Excerpt provided:
Reader Request: Reclaiming Your Style

reclaim your style

Reader A emailed me this question:

Have you done a post on reclaiming one’s style after major life changes? I’ve had a LOAD of life changes recently and I feel lost.

Divorce
Living on my own with 2 teenagers
Coming out
Career exhaustion
Weight gain because of all the aforementioned items

I’ve lost my way and have developed a uniform — likely just because it’s easier and there’s no risks involved. It’s almost as if I didn’t want to have to think about the clothing I wear because it was just “one more thing…” A friend and I went shopping yesterday and I just felt “off” in everything I tried on. I felt ridiculous though I walked away with 2 pieces that I needed in my closet so, not a total loss. But they were pretty safe pieces. So my question is – how does one start to reclaim style when there’s so many things that have just beaten me up?

Since I know many of you have had to juggle multiple massive life events at once, I wanted to share what I told her in hopes that it might help you, too:

First off, be gentle with yourself. Any one of those changes would be enough of an excuse to downshift away from sartorial creativity and into uniforms. All of them together is a lot to deal with, and bound to make you push some things to the back burner. It sounds like now, you’re starting to feel more even-keeled and ready to feel connected to your personal style again, which is FAB … but you’re a new you, so do your best to accept that it may take a while to either reclaim or retool that personal style.

Whenever anyone says that they’ve gone shopping out of a need for new items, didn’t like anything they tried, and couldn’t put their finger on what was wrong, I recommend writing. You might not have been able to pinpoint what wasn’t working in real time, but giving it a nice, long think afterwards and taking some notes can prove revelatory. Were you gravitating toward things that felt too safe or staid? Did you experience fit issues and not recognize your body? Did you feel too tired or overwhelmed to give shopping your full attention and energy? Was your friend pressuring you, or were you comparing yourself to her/him/them? See if you can suss that out.

Also write a bit about what you miss about your former style. Was is color or pattern? The ability to express yourself visually? Specific items that you just loved to wear? What’s missing now that was present then?

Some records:

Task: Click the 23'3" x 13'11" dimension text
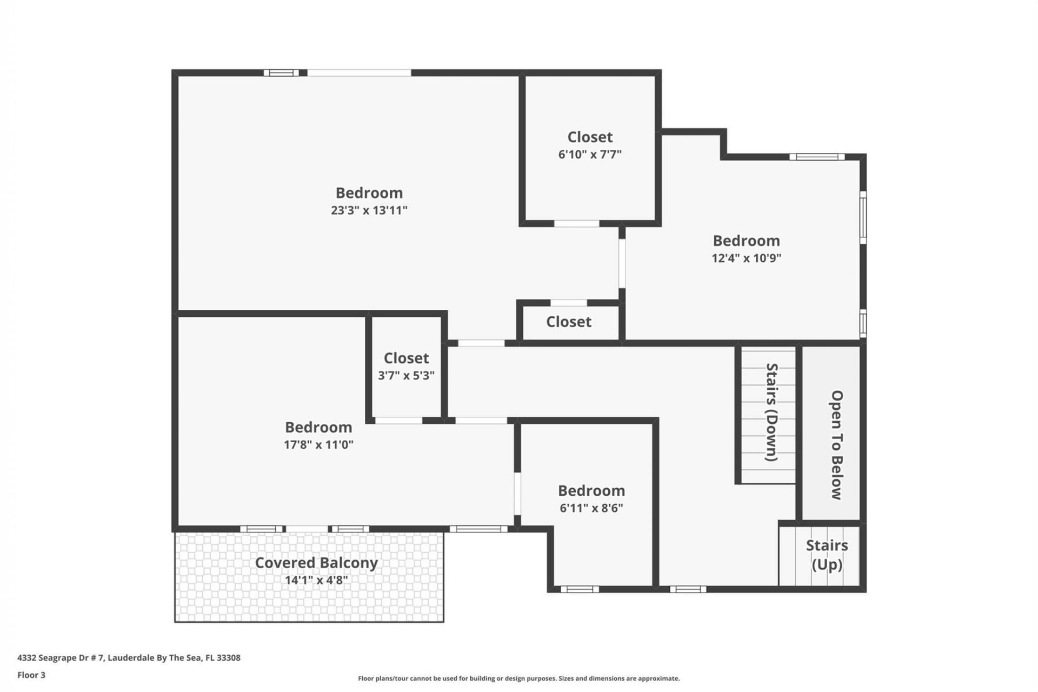[x=369, y=210]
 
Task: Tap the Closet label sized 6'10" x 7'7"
[x=590, y=137]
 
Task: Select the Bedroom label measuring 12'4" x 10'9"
[x=746, y=241]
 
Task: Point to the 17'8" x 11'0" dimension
[x=318, y=445]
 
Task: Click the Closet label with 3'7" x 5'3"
[x=406, y=358]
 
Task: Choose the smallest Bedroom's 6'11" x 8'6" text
[x=591, y=508]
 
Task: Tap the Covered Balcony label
[x=316, y=563]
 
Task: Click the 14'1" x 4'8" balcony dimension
[x=316, y=581]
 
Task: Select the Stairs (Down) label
[x=771, y=412]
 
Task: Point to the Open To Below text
[x=836, y=444]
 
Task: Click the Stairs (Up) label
[x=827, y=555]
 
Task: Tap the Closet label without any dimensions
[x=569, y=322]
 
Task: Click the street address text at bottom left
[x=129, y=658]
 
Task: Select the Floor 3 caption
[x=31, y=675]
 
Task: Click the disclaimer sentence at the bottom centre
[x=518, y=678]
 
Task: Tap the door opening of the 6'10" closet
[x=577, y=223]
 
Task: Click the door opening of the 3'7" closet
[x=398, y=421]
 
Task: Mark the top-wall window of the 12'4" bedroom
[x=817, y=157]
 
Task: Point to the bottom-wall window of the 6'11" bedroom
[x=580, y=589]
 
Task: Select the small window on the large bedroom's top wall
[x=281, y=72]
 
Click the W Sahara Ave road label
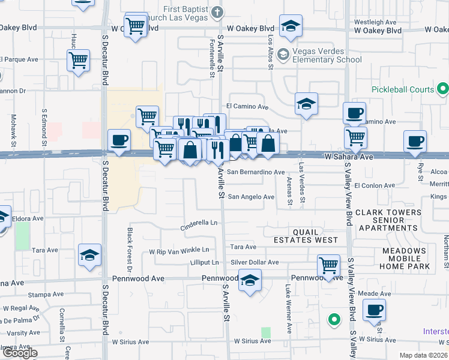pyautogui.click(x=349, y=156)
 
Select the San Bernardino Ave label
pyautogui.click(x=255, y=172)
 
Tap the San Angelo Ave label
pyautogui.click(x=250, y=197)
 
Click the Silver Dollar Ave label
pyautogui.click(x=255, y=262)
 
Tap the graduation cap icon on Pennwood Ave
pyautogui.click(x=250, y=280)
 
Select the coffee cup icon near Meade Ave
pyautogui.click(x=375, y=310)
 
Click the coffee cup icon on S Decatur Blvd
pyautogui.click(x=119, y=140)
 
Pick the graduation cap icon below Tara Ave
pyautogui.click(x=89, y=255)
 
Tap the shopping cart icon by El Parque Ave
pyautogui.click(x=79, y=60)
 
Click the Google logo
pyautogui.click(x=20, y=353)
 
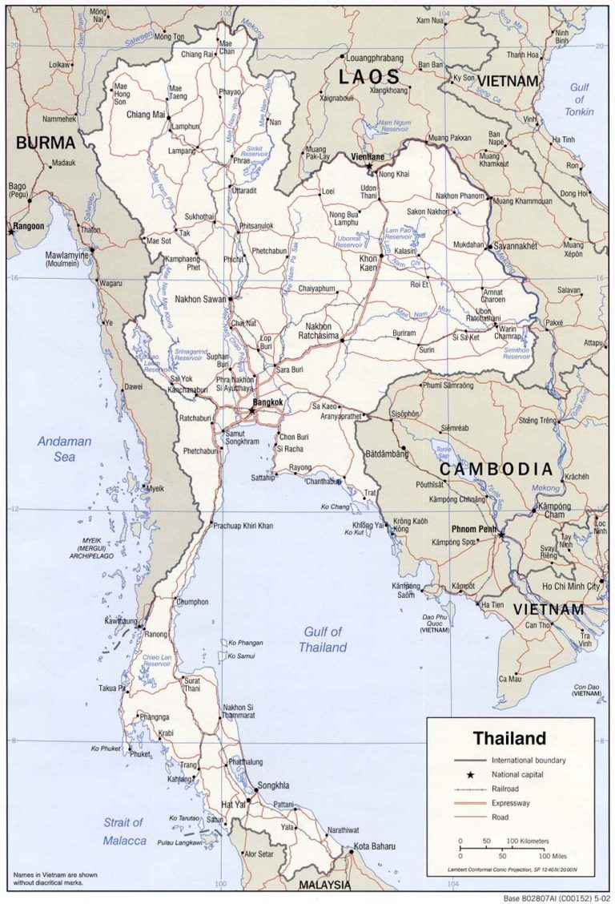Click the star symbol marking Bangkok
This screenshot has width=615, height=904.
pos(251,410)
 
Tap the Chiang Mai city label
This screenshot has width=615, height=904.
pos(145,115)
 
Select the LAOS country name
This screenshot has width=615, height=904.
pos(368,77)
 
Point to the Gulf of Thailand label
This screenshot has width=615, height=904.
pos(323,640)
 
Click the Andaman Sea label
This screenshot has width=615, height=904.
pos(64,449)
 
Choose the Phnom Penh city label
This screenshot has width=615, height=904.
pos(475,529)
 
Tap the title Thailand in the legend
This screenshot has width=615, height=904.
pos(508,738)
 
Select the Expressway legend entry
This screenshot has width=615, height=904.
pos(511,802)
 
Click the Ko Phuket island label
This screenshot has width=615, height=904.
pos(105,749)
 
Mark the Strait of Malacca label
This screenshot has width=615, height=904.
pos(124,831)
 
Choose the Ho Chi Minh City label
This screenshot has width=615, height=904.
pos(570,587)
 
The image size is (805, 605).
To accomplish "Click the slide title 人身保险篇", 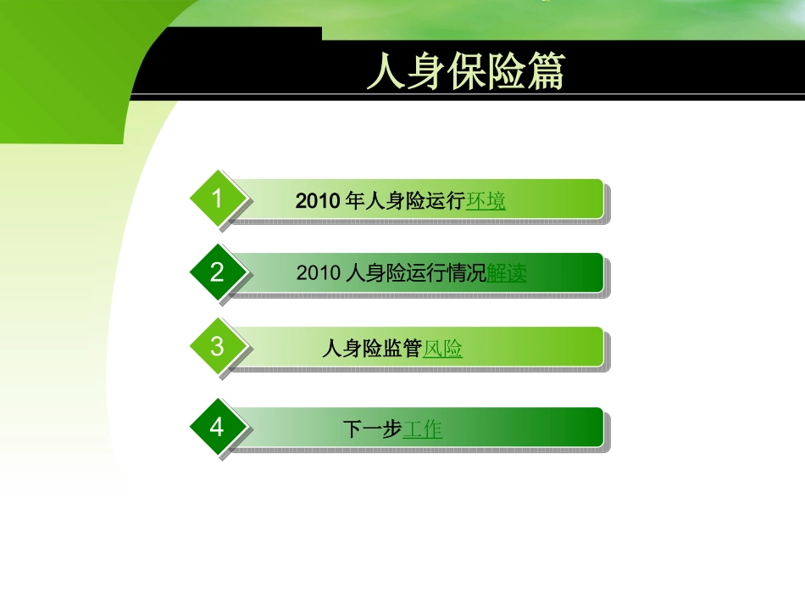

Aim:
Write out everything in the post above about reclaiming personal style, from "Since I know" down to "that personal style.".

Written solution:
Since I know many of you have had to juggle multiple massive life events at once, I wanted to share what I told her in hopes that it might help you, too:

First off, be gentle with yourself. Any one of those changes would be enough of an excuse to downshift away from sartorial creativity and into uniforms. All of them together is a lot to deal with, and bound to make you push some things to the back burner. It sounds like now, you’re starting to feel more even-keeled and ready to feel connected to your personal style again, which is FAB … but you’re a new you, so do your best to accept that it may take a while to either reclaim or retool that personal style.